To do: Please copy exactly the lines that run from the start of the entries to the line containing "Select the Son2", inclusive.
::::::
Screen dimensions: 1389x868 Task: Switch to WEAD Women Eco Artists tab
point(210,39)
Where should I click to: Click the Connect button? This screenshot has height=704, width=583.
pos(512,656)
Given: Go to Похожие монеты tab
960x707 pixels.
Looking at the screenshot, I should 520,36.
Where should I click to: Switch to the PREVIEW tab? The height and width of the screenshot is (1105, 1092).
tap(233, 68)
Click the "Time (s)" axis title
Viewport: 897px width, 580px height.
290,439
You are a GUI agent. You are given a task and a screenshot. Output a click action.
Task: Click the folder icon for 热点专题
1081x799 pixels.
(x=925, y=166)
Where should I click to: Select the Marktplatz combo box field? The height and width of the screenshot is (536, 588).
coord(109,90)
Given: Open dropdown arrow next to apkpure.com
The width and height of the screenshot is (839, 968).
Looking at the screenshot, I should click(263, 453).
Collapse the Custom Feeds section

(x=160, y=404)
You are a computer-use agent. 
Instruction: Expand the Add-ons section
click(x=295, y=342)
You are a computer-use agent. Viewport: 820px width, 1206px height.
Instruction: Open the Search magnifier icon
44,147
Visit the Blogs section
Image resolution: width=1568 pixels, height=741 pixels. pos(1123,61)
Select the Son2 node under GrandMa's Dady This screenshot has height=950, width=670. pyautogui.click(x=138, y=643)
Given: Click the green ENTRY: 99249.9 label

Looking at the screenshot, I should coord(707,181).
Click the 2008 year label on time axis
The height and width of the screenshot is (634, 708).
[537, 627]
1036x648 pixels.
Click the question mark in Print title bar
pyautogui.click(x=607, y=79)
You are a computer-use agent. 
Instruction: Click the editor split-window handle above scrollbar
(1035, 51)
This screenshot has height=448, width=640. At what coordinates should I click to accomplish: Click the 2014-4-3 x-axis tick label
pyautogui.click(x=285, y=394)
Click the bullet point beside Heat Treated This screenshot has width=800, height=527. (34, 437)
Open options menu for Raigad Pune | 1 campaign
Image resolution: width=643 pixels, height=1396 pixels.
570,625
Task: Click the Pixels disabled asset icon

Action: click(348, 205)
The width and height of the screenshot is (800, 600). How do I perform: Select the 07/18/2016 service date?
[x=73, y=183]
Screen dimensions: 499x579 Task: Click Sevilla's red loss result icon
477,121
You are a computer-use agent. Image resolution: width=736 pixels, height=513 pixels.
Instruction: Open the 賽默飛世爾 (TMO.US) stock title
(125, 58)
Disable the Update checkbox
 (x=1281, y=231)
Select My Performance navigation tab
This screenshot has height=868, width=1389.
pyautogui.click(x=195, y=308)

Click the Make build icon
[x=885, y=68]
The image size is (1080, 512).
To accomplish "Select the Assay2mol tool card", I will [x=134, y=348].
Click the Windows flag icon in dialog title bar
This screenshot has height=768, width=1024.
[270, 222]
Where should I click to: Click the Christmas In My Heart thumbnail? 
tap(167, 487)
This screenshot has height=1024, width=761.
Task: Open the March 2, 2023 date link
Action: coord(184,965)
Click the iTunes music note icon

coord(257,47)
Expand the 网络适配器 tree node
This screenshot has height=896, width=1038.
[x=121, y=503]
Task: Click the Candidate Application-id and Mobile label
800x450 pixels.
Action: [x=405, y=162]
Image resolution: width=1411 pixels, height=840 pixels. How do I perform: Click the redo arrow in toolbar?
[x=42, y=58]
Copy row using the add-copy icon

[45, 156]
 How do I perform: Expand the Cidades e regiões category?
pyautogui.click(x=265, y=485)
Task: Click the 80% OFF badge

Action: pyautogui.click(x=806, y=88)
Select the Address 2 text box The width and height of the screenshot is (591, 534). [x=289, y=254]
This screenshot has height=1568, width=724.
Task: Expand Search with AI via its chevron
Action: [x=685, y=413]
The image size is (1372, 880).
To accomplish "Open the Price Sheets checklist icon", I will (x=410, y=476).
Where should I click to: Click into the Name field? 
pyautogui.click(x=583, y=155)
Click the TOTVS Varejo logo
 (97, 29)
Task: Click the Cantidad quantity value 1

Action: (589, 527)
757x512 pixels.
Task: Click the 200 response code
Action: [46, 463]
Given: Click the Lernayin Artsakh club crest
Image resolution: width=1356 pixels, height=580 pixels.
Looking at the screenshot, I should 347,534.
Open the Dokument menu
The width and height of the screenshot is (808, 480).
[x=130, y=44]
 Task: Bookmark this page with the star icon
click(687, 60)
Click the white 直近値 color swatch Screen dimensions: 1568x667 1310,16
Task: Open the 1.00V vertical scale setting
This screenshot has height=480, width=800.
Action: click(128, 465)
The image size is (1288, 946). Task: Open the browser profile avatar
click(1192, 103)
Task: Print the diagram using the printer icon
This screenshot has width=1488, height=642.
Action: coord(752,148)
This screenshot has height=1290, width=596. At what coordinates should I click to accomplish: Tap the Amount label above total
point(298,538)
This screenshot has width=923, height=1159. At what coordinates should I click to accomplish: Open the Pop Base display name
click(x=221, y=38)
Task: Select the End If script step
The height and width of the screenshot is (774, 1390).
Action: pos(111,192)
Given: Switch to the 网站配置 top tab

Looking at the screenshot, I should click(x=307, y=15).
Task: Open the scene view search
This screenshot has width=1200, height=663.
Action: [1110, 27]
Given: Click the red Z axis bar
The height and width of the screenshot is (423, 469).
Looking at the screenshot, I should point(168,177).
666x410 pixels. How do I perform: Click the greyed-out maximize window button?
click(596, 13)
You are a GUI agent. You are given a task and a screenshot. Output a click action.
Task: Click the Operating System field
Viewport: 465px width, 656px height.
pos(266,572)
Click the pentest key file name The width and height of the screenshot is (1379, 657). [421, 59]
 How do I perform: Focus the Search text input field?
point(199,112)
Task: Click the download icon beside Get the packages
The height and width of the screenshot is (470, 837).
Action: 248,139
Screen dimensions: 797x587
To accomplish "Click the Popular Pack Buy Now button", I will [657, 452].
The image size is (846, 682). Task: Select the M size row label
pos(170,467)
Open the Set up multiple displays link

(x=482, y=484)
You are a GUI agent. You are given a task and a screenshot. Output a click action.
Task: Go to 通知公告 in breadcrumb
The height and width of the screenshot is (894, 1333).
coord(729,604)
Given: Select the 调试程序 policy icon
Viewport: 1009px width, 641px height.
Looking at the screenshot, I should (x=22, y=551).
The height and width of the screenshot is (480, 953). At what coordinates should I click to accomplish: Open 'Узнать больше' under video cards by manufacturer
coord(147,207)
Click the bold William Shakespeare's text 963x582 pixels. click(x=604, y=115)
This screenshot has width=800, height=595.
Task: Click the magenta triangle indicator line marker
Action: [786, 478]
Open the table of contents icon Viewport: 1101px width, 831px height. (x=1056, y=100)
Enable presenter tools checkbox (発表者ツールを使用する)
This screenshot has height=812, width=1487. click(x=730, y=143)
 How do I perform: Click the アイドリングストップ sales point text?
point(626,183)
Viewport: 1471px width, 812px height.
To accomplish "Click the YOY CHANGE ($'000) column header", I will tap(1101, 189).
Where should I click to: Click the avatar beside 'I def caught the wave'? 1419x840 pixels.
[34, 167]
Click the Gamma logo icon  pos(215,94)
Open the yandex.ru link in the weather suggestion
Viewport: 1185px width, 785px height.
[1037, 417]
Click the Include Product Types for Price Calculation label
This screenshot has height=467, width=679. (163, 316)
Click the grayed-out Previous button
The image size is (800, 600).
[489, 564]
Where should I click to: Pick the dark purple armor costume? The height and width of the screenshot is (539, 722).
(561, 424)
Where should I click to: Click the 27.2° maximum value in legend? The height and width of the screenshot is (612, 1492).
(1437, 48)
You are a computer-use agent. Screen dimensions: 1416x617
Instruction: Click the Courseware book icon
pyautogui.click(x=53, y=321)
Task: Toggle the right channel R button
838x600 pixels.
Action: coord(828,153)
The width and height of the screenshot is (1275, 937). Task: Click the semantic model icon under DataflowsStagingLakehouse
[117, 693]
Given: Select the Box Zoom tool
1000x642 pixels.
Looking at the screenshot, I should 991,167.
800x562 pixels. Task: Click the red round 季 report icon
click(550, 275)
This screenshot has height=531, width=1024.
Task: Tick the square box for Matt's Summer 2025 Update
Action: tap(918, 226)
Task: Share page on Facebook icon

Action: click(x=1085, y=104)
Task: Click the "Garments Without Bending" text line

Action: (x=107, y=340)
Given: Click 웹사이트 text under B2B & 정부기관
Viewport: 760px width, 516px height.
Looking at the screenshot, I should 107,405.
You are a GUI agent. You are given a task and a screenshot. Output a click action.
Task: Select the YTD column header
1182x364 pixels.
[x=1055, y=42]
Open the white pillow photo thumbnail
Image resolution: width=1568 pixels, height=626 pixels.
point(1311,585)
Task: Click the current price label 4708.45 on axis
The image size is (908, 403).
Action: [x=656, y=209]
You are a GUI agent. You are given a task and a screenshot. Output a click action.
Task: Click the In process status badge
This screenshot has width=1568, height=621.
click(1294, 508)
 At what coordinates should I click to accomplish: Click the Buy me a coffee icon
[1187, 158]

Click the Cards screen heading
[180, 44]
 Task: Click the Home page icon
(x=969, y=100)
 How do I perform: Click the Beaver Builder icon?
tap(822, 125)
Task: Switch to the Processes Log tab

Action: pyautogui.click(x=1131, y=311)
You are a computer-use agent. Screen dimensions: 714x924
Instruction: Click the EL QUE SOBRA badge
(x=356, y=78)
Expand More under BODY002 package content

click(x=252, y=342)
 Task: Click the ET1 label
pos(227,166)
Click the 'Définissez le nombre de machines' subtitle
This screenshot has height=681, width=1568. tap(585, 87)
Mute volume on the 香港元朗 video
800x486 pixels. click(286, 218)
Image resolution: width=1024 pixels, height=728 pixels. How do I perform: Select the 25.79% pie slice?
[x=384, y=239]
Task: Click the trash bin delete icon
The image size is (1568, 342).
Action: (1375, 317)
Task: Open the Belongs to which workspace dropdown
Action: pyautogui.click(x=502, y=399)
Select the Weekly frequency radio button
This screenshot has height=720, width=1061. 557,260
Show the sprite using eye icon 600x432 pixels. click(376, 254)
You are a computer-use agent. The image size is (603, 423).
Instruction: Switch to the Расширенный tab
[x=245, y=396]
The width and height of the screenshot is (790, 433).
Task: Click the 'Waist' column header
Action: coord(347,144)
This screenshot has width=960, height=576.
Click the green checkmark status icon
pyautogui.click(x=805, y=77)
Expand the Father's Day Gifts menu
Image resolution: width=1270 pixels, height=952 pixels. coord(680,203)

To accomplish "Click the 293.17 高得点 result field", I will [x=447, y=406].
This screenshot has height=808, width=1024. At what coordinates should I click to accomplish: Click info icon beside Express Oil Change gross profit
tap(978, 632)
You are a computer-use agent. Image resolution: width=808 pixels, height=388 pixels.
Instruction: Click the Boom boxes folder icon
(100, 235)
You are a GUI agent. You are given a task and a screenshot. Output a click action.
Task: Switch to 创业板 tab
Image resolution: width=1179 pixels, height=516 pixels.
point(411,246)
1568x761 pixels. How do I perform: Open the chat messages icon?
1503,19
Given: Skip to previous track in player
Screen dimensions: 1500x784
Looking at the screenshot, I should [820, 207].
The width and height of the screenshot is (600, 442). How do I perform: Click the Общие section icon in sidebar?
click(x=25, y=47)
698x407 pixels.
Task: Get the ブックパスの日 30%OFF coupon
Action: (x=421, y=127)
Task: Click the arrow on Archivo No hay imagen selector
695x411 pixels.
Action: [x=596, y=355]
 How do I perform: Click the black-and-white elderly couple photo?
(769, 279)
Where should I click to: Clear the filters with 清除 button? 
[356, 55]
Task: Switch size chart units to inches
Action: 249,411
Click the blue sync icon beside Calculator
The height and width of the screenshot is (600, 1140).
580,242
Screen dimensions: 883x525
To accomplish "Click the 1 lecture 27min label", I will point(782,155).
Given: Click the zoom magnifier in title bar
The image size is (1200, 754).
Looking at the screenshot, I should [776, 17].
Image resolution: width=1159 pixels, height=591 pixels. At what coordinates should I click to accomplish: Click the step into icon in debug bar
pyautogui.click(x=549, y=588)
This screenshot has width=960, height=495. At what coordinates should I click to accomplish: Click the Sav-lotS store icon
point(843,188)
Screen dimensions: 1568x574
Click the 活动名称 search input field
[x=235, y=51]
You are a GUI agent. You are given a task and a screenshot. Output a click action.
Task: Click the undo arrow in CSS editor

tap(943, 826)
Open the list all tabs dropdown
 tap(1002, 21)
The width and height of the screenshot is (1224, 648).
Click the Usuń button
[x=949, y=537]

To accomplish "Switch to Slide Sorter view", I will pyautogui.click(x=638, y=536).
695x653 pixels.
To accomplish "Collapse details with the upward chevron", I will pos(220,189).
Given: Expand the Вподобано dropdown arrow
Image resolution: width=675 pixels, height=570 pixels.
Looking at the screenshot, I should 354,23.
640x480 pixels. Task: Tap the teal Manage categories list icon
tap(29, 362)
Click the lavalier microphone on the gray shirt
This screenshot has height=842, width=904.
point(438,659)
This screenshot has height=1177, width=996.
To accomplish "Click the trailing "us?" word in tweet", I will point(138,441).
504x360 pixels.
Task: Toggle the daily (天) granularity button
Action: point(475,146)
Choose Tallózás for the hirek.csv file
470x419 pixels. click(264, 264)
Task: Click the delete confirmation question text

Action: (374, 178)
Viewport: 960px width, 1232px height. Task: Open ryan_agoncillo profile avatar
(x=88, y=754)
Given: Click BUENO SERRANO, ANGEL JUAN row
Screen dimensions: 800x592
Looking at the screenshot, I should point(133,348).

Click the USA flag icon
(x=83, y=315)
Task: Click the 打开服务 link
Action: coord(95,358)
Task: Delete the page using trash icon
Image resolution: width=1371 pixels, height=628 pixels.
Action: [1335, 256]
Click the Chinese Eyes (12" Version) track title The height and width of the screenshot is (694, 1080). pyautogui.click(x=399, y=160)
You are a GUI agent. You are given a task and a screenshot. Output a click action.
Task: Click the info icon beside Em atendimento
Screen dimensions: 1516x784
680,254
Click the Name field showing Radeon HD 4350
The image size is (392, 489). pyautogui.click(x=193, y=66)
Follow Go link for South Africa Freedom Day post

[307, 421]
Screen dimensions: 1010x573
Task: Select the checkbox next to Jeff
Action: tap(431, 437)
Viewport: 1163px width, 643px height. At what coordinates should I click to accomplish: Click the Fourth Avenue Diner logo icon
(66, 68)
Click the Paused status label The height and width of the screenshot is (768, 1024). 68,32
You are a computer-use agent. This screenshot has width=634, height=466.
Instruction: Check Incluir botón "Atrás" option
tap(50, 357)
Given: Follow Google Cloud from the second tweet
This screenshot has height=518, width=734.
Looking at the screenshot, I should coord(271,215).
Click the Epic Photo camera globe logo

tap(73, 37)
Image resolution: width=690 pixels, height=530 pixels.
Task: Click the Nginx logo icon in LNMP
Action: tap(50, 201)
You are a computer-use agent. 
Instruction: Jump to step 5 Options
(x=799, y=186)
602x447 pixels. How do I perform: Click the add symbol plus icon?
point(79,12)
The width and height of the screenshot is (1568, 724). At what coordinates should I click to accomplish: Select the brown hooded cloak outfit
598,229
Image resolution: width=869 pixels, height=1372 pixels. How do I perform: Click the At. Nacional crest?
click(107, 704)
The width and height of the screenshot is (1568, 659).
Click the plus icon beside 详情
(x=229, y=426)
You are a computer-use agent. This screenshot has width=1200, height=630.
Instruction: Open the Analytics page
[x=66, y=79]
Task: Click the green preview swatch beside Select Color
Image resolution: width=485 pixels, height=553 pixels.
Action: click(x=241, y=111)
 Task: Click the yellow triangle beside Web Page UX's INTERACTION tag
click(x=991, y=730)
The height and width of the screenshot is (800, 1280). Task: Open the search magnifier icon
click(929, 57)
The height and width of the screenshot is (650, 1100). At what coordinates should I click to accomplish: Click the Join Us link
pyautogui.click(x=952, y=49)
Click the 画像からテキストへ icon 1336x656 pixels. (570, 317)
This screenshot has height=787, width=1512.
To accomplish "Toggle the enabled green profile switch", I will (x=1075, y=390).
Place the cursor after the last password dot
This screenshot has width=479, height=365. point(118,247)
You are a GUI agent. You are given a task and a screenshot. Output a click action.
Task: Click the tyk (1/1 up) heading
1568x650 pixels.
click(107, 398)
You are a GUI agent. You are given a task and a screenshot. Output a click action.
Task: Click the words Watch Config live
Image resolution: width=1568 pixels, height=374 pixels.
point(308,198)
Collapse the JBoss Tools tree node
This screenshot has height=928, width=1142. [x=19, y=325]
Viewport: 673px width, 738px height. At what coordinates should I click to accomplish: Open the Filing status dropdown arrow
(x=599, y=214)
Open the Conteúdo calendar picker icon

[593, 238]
::::::
Solution for this exercise:
Screen dimensions: 1389x868 Task: Switch to WEAD Women Eco Artists tab
point(210,39)
Where should I click to: Click the Connect button? This screenshot has height=704, width=583.
pos(512,656)
Given: Go to Похожие монеты tab
960x707 pixels.
Looking at the screenshot, I should 520,36.
Where should I click to: Switch to the PREVIEW tab? The height and width of the screenshot is (1105, 1092).
tap(233, 68)
Click the "Time (s)" axis title
Viewport: 897px width, 580px height.
290,439
You are a GUI agent. You are given a task and a screenshot. Output a click action.
Task: Click the folder icon for 热点专题
1081x799 pixels.
(x=925, y=166)
Where should I click to: Select the Marktplatz combo box field? The height and width of the screenshot is (536, 588).
coord(109,90)
Given: Open dropdown arrow next to apkpure.com
The width and height of the screenshot is (839, 968).
Looking at the screenshot, I should click(263, 453).
Collapse the Custom Feeds section

(x=160, y=404)
You are a computer-use agent. 
Instruction: Expand the Add-ons section
click(x=295, y=342)
You are a computer-use agent. Viewport: 820px width, 1206px height.
Instruction: Open the Search magnifier icon
44,147
Visit the Blogs section
Image resolution: width=1568 pixels, height=741 pixels. pos(1123,61)
Select the Son2 node under GrandMa's Dady This screenshot has height=950, width=670. pyautogui.click(x=138, y=643)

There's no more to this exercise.